AstraZeneca to present new data in treating type-2 diabetes

11 June, 2020

The British-Swedish multinational is to present new data from the landmark Phase III DAPA-HF and DECLARE-TIMI 58 trials at the upcoming 80th American Diabetes Association (ADA) Virtual Scientific Sessions, taking place June 12-26.

According to AstraZeneca, the data to be presented is among 23 accepted abstracts, including four oral presentations, covering trials that showcase the depth and breadth of potential cardio, renal and metabolic benefits for patients across the company’s portfolio.

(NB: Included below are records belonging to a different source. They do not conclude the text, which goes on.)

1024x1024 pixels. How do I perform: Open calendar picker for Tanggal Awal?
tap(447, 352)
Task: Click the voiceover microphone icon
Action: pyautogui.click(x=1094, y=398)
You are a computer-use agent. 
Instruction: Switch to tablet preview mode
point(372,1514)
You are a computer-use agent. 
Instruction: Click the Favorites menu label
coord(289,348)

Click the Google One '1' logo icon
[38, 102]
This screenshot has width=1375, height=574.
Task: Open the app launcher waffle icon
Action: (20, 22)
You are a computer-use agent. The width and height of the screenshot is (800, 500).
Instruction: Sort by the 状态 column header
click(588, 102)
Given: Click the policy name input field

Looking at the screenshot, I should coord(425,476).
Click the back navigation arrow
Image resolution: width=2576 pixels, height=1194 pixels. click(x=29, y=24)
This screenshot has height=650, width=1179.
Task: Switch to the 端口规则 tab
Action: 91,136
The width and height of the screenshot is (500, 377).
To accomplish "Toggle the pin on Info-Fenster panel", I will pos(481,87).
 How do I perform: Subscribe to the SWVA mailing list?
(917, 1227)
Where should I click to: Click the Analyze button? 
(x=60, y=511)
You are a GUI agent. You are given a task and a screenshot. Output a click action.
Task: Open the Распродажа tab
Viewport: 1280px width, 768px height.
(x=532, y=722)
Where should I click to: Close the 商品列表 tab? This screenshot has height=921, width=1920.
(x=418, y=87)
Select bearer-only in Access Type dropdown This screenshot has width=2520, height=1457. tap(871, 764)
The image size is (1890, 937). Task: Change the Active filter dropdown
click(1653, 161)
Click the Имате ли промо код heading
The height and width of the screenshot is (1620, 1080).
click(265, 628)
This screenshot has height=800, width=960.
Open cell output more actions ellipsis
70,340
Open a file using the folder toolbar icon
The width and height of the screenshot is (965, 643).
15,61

Highlights include an oral presentation of data from the DAPA-HF trial showing the effect of Farxiga (dapagliflozin) on the incidence of new onset of type-2 diabetes (T2D) in patients with heart failure and reduced ejection fraction; new sub analyses from the DECLARE-TIMI 58 trial, presented orally, providing insights on Farxiga’s effect on fast kidney function decline in T2D patients with established or increased risk for cardiovascular disease; an analysis of the DAPA-HF trial examining if background T2D therapy impacts the benefits of Farxiga in heart failure; a new analysis of the global observational DISCOVER real world evidence study, presented orally, reporting health-related quality of life factors in patients with T2D initiating a 2nd-line glucose-lowering therapy; an oral presentation of new Phase II data on investigational cotadutide - a dual receptor agonist with balanced GLP-1 and glucagon activity, showing positive effect on blood glucose levels and changes in liver fat and glycogen stores in patients with T2D; add Brilinta (ticagrelor) data on duration of T2D, baseline HbA1c levels as well as the impact of blood sugar-lowering background therapies on outcomes in T2D patients with coronary artery disease (THEMIS diabetes subgroup).

In addition, AstraZeneca said it will also present results from a global survey of more than 1,600 physicians in 18 countries examining primary care approaches and clinical inertia in the treatment of patients with T2D.